◆ AIM OF THE EXERCISE:
Across the entries below, how many lines contain the word "computer"? Give the number alone.

◆ Stored items:
■ ■ ■

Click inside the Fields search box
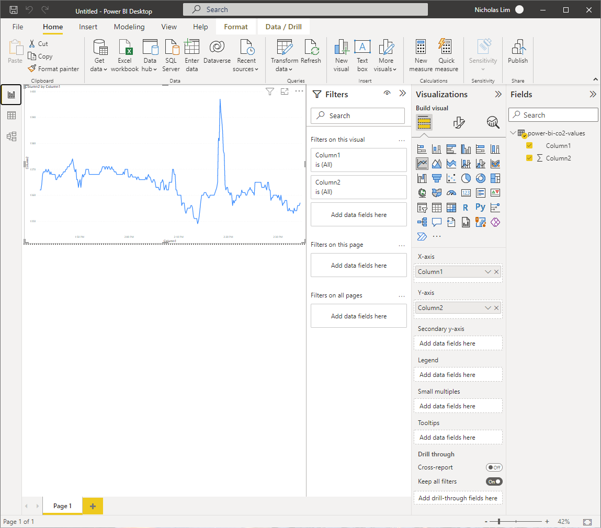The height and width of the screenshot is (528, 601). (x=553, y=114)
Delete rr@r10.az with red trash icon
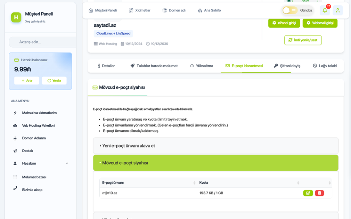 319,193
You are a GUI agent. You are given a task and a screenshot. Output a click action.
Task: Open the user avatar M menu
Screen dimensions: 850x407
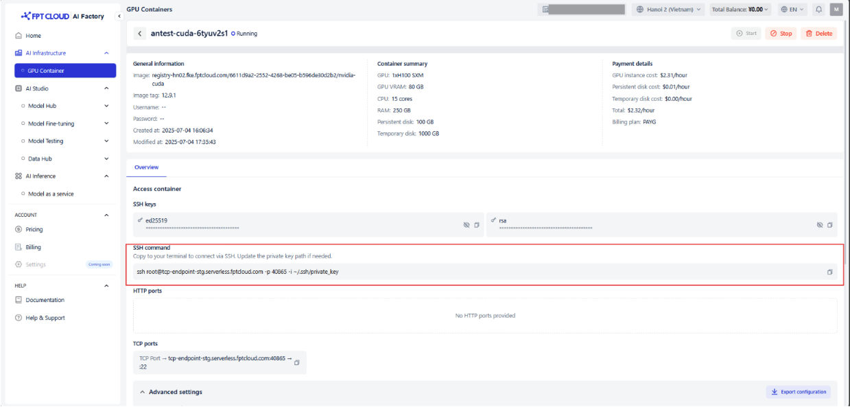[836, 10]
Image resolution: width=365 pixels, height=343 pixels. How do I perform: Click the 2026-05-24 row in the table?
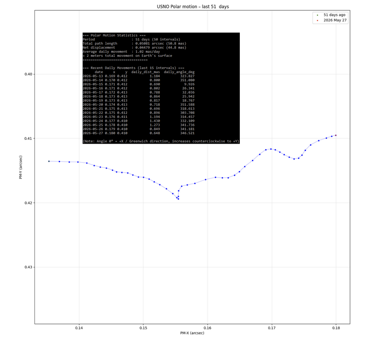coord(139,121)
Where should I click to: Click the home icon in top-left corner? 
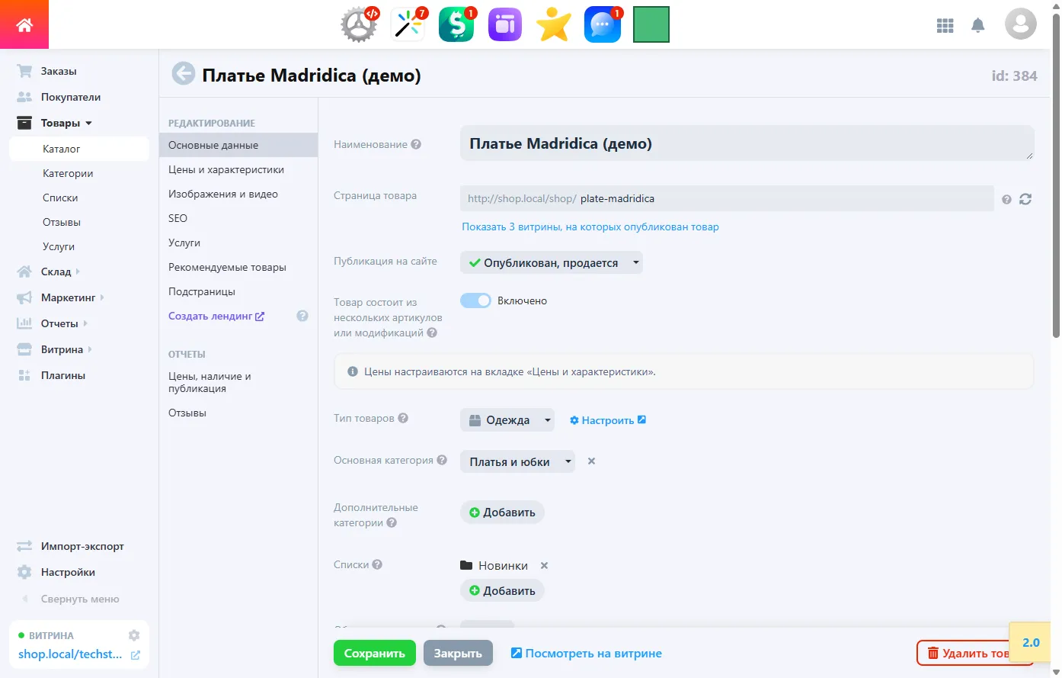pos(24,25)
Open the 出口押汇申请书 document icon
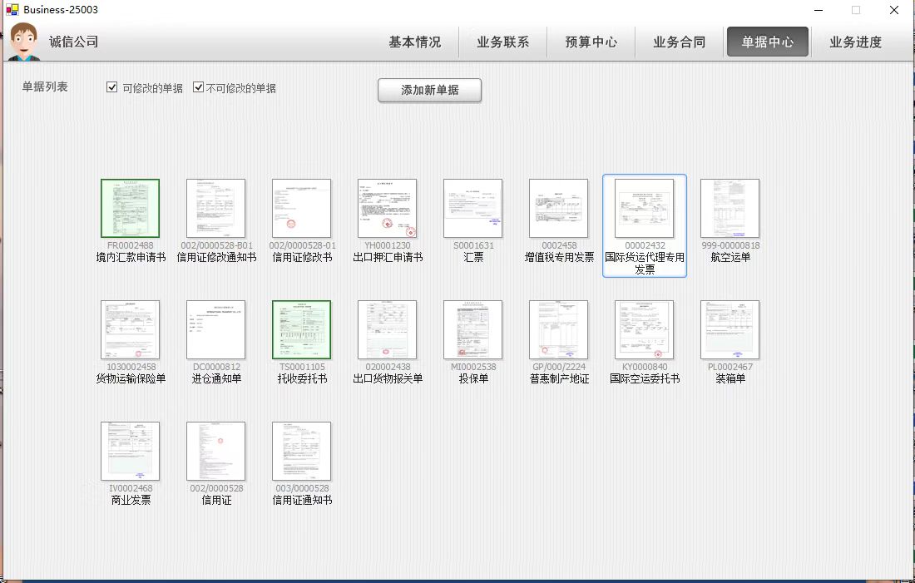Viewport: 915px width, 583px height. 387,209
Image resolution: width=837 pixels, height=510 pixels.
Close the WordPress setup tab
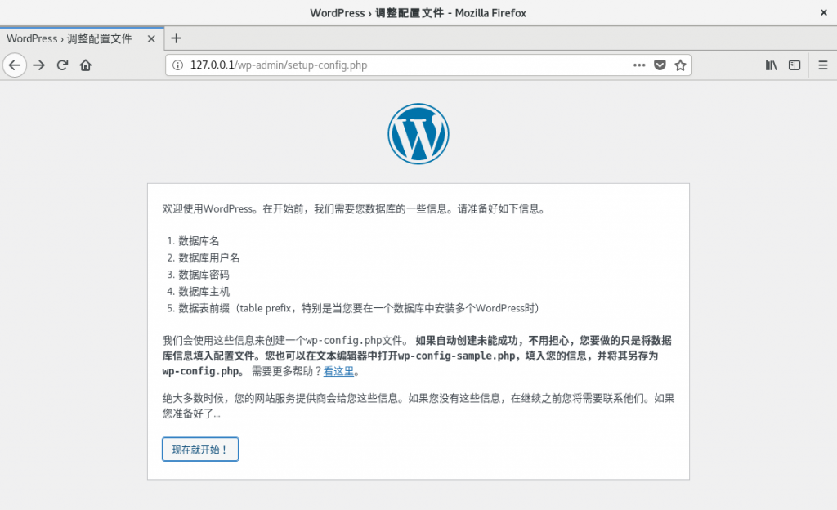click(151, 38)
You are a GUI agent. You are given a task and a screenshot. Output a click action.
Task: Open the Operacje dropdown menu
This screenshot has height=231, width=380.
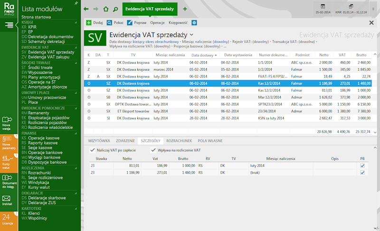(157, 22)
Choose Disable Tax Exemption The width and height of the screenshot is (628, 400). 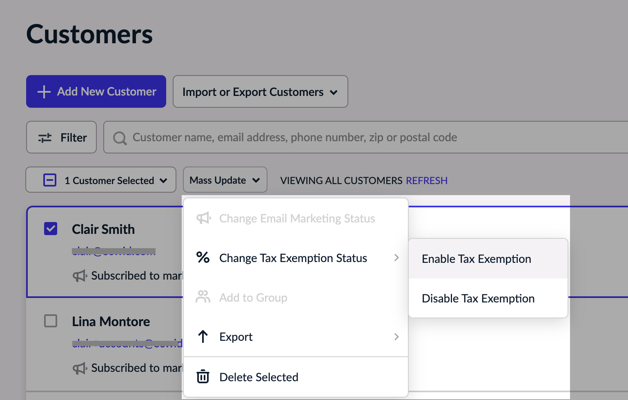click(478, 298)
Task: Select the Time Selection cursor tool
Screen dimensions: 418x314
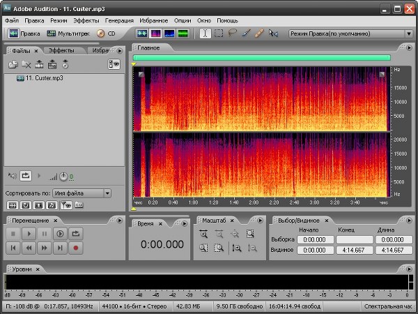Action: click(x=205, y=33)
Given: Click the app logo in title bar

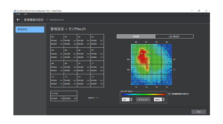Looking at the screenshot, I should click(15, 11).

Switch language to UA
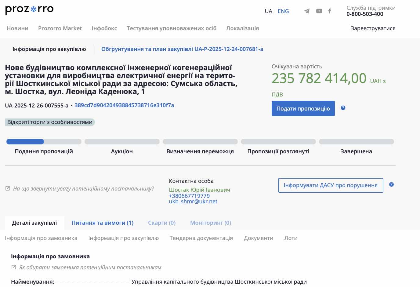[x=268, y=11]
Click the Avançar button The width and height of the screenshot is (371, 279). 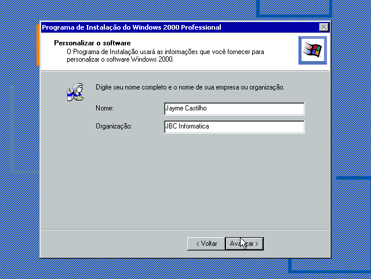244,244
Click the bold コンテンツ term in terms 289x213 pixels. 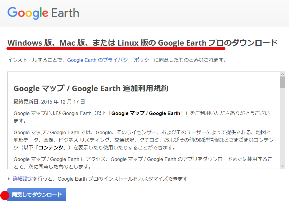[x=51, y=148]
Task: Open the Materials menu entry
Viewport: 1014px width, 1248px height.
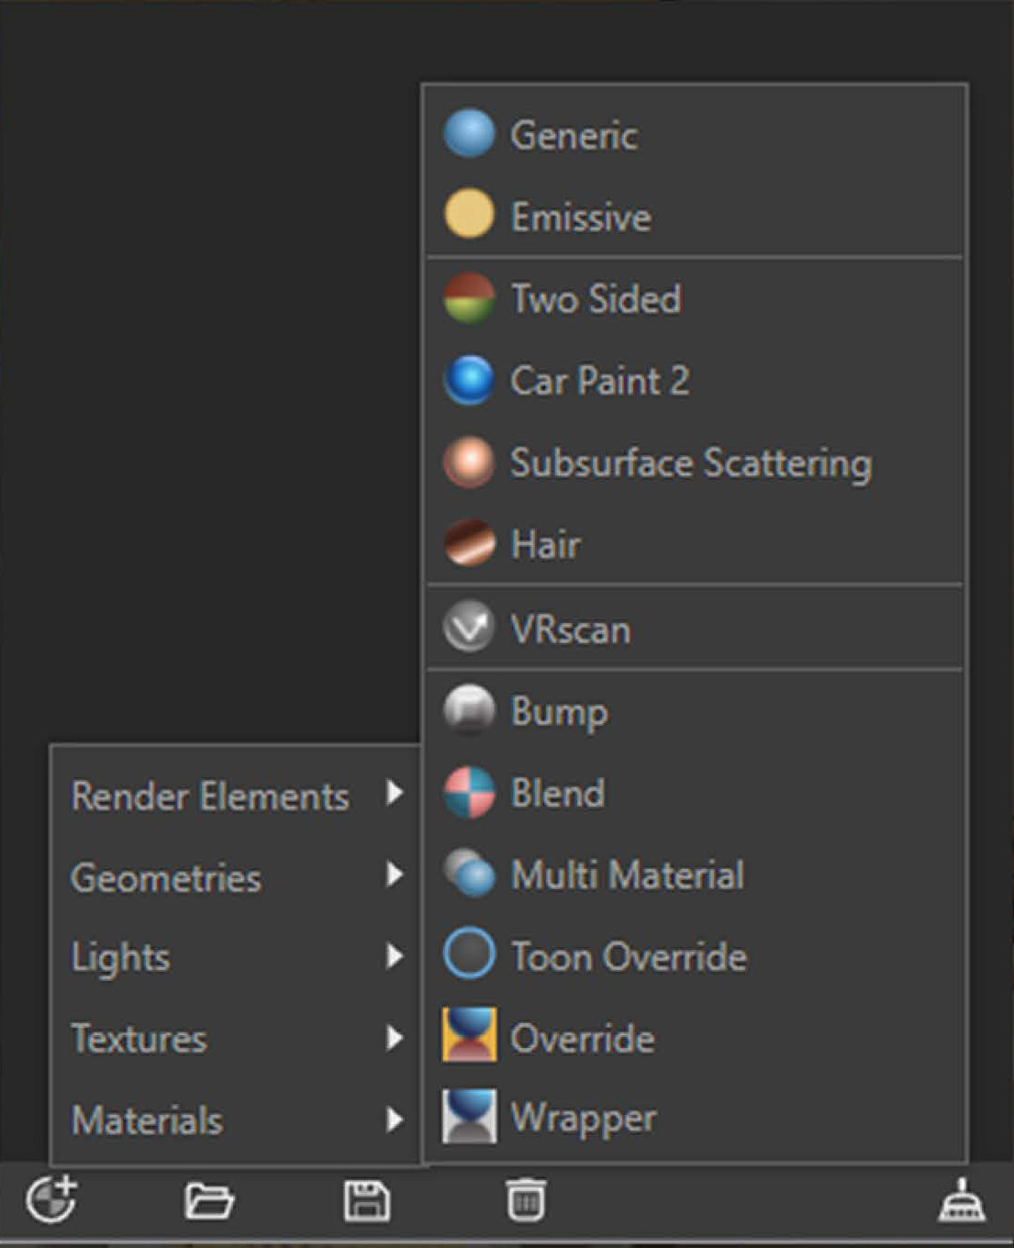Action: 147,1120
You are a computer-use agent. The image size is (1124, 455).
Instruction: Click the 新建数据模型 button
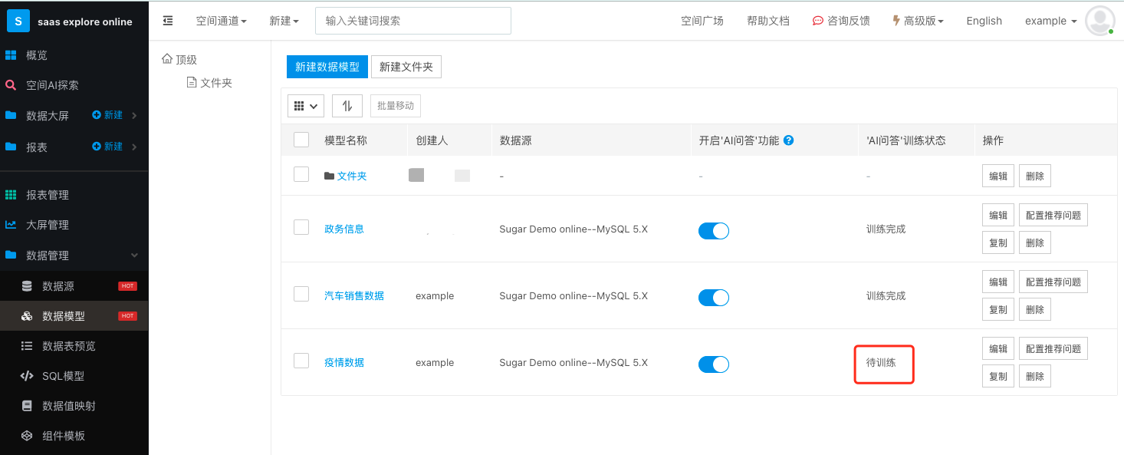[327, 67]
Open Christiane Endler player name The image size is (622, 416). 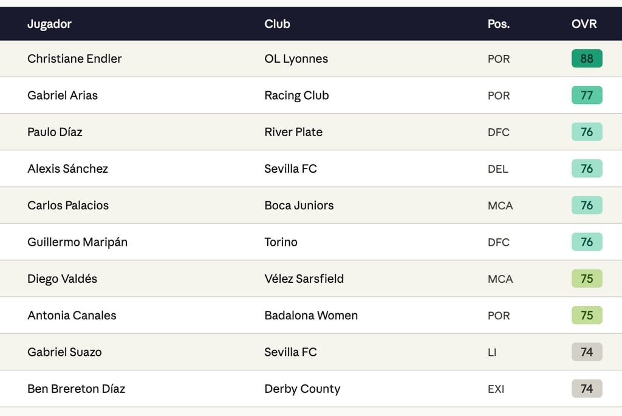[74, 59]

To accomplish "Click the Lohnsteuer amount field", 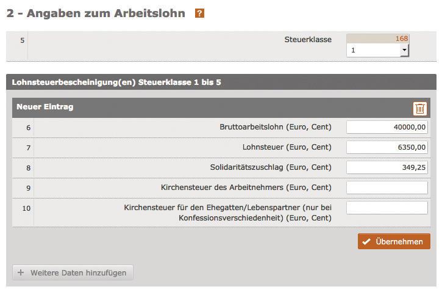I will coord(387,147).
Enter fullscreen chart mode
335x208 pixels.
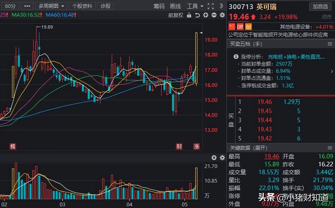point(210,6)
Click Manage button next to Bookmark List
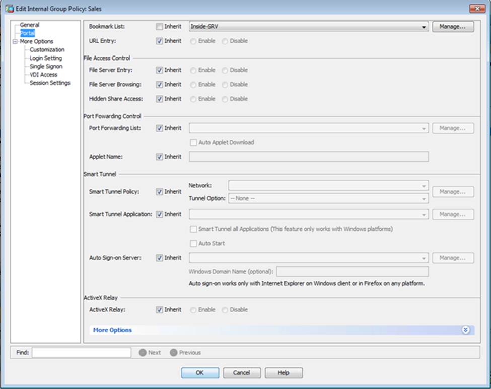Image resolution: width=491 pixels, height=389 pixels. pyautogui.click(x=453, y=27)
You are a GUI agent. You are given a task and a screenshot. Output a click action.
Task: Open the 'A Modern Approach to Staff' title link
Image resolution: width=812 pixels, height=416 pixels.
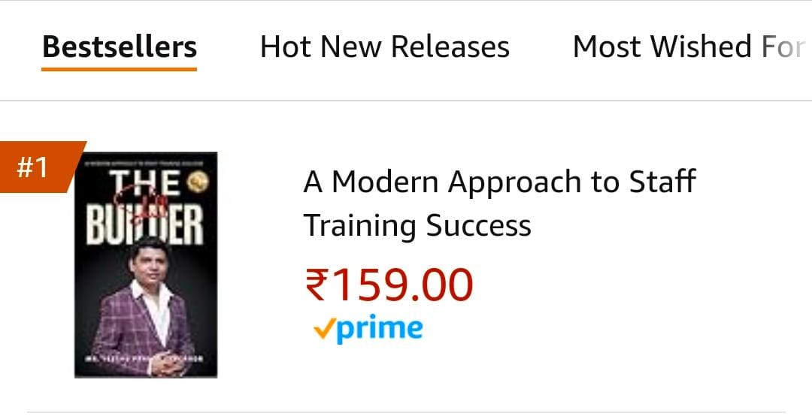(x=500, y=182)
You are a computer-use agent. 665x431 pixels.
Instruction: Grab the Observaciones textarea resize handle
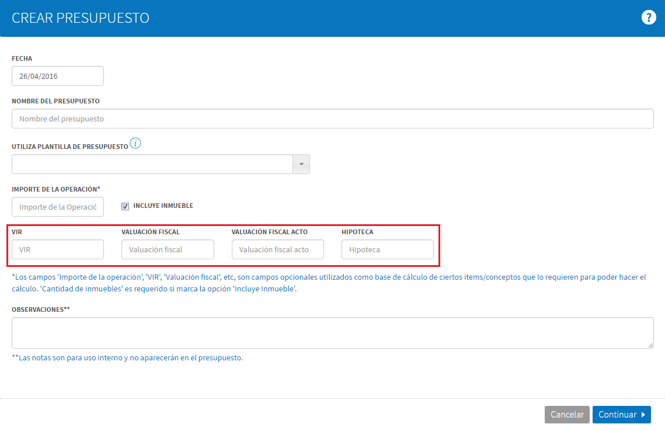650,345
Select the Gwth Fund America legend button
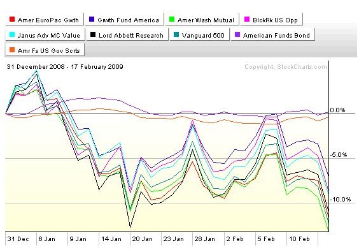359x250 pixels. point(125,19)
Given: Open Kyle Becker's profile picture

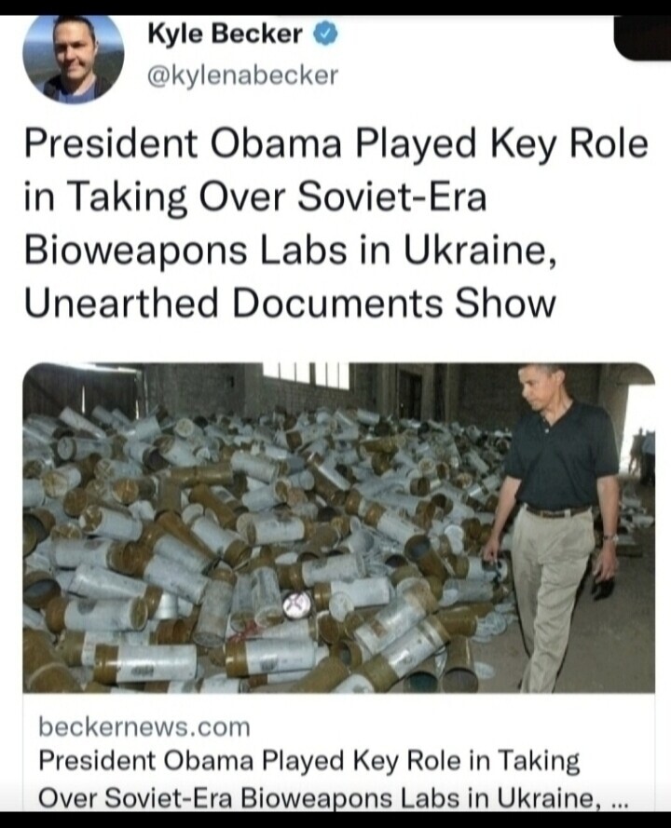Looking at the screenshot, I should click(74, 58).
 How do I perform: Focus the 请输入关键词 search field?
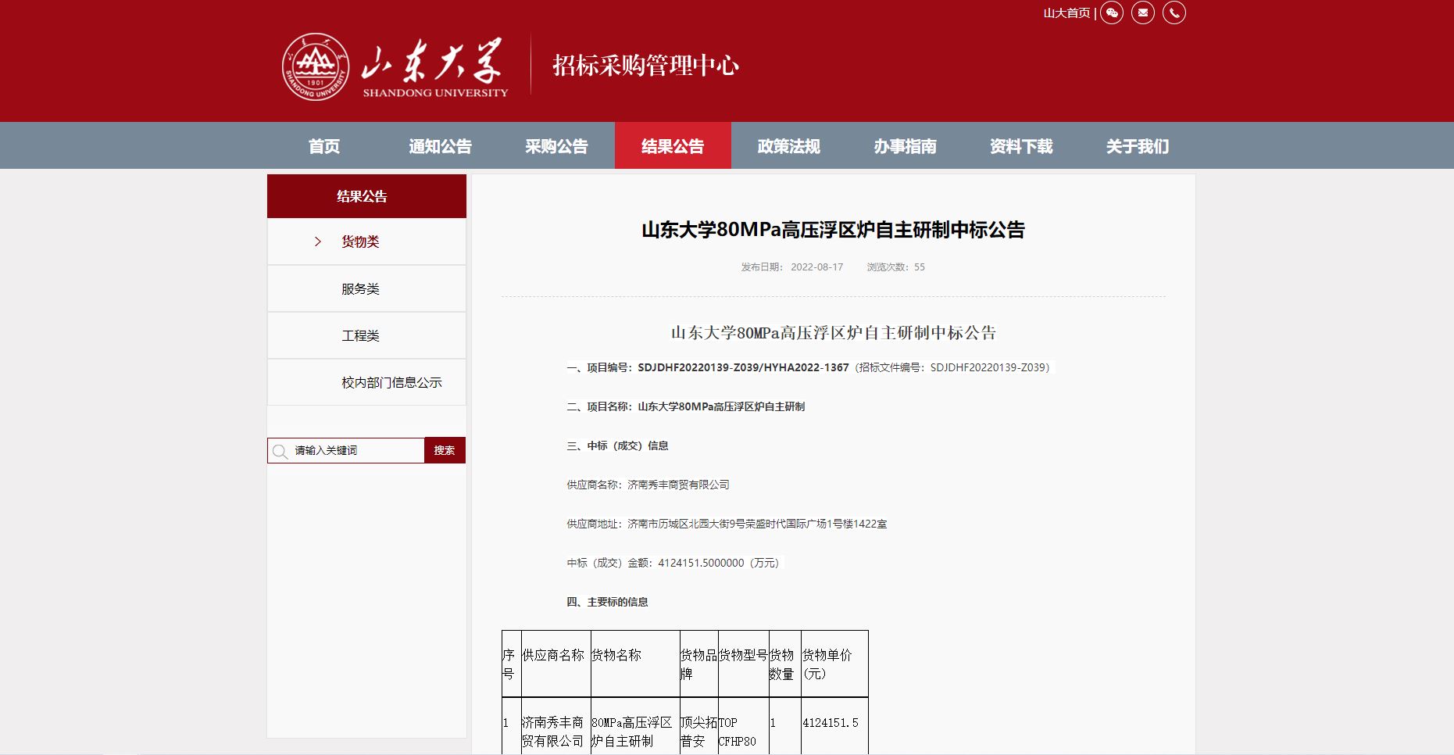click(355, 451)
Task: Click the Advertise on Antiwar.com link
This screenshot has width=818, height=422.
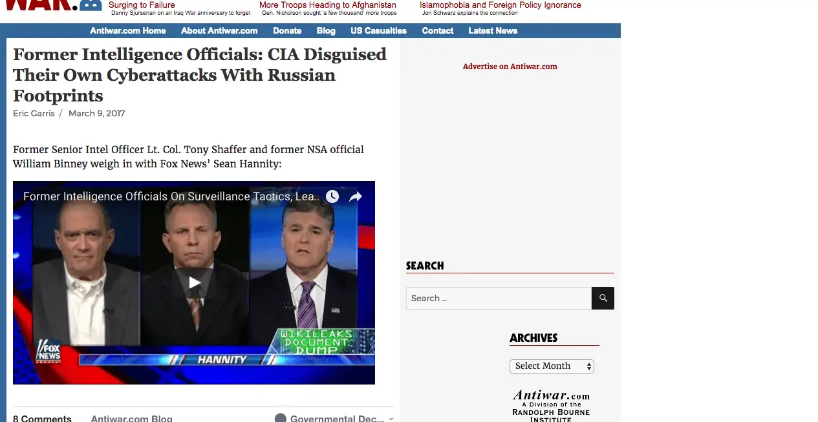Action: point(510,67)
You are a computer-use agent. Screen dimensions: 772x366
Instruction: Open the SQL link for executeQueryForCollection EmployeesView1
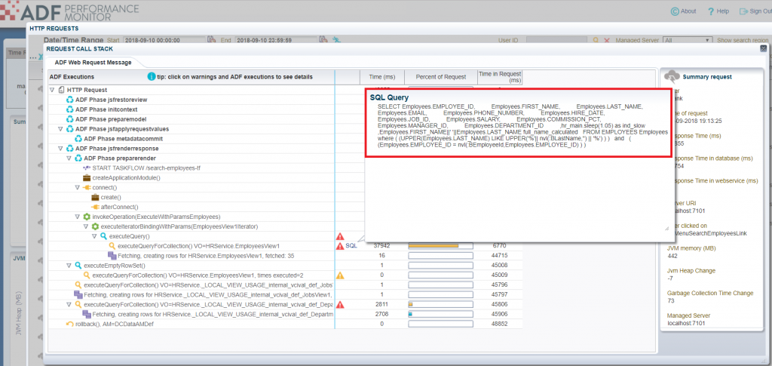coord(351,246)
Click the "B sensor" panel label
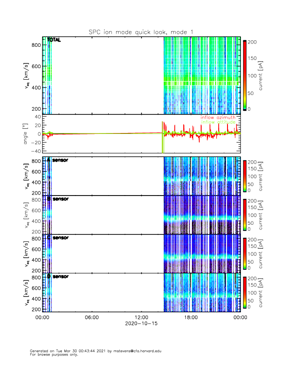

■ ■ ■

◆ EXERCISE OUTPUT:
3